> _AIM_: Please set down the material from its first line through the line with "Оксюта Владислава Георгиевна (70, 870)", including both, reproducing each line unchanged.

===== PROVIDED DATA =====

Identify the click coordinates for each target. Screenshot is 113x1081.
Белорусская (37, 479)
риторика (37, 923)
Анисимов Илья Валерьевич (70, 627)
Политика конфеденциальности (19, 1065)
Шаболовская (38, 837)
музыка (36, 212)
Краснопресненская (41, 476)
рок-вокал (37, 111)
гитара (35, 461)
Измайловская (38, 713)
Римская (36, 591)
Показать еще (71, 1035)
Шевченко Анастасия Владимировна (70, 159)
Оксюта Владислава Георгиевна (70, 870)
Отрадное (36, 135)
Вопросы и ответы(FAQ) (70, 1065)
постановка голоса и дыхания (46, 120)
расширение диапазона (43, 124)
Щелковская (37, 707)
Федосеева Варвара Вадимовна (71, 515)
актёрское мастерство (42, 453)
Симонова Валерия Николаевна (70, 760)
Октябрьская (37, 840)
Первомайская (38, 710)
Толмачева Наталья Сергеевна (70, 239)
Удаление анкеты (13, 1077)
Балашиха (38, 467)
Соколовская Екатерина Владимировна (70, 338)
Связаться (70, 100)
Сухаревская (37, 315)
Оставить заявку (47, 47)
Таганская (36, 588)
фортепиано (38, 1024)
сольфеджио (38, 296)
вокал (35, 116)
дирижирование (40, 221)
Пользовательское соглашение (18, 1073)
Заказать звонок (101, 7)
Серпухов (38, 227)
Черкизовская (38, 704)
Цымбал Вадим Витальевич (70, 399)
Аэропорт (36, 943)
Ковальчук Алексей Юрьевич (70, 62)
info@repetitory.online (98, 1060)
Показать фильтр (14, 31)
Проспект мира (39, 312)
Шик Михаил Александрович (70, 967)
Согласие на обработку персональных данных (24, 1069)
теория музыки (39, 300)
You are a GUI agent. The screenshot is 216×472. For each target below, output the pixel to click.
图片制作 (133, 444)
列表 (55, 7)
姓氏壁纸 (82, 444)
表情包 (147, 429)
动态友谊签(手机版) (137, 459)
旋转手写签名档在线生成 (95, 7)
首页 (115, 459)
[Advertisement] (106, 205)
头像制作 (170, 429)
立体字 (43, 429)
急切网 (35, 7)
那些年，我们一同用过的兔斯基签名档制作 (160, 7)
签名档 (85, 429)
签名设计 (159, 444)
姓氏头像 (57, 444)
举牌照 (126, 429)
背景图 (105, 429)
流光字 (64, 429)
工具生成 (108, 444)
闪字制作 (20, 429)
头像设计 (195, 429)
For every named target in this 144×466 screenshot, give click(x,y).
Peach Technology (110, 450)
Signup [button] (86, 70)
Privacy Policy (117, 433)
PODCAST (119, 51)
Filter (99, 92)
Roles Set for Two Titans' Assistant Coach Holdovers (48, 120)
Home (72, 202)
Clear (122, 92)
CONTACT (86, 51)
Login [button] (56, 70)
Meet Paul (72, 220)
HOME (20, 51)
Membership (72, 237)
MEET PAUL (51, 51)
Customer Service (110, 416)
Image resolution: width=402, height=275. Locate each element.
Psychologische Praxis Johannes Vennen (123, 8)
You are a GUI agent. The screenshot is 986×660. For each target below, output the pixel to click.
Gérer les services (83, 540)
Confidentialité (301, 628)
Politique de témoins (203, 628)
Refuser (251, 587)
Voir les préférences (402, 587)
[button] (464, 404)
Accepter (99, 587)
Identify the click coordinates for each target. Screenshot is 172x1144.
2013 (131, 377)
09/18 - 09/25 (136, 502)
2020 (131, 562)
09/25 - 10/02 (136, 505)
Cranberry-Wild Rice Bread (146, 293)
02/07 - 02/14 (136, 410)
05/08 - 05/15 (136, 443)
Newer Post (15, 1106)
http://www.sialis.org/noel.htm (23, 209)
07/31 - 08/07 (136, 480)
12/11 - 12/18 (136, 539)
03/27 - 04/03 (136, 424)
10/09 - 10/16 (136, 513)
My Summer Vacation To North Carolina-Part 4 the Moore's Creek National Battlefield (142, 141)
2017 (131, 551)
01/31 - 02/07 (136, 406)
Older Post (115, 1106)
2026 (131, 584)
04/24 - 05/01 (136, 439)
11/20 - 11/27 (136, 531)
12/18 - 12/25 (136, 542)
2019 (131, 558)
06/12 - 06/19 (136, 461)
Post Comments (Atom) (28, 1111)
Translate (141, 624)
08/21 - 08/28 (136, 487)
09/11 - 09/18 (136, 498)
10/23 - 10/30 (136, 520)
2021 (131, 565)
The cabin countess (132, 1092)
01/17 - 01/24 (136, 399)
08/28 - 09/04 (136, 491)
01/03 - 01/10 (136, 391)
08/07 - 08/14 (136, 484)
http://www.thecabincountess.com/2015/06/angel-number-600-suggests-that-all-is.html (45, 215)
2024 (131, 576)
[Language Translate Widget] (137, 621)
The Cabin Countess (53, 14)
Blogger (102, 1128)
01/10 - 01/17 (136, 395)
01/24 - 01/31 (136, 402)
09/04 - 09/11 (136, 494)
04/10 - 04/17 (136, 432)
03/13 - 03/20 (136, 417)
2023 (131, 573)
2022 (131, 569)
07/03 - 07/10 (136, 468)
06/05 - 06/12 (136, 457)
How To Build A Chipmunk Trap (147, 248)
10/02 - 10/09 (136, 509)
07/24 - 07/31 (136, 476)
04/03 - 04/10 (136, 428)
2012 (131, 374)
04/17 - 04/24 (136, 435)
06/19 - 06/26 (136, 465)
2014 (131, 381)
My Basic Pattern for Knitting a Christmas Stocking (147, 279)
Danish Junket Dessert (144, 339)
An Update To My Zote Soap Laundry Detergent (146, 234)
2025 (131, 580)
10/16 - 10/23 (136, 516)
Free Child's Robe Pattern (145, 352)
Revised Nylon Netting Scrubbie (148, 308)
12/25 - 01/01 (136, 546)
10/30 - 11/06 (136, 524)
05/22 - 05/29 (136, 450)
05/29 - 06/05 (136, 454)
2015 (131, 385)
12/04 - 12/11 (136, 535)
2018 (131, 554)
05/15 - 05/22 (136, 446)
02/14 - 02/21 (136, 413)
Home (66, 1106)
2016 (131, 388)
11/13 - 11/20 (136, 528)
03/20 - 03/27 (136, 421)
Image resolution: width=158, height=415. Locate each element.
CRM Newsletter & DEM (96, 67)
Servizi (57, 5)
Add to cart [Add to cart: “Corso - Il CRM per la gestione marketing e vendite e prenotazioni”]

=====

> _EXERCISE RESULT_:
Identify the click coordinates for each target. Screenshot is 113x1081.
Белорусская (37, 479)
риторика (37, 923)
Анисимов Илья Валерьевич (70, 627)
Политика конфеденциальности (19, 1065)
Шаболовская (38, 837)
музыка (36, 212)
Краснопресненская (41, 476)
рок-вокал (37, 111)
гитара (35, 461)
Измайловская (38, 713)
Римская (36, 591)
Показать еще (71, 1035)
Шевченко Анастасия Владимировна (70, 159)
Оксюта Владислава Георгиевна (70, 870)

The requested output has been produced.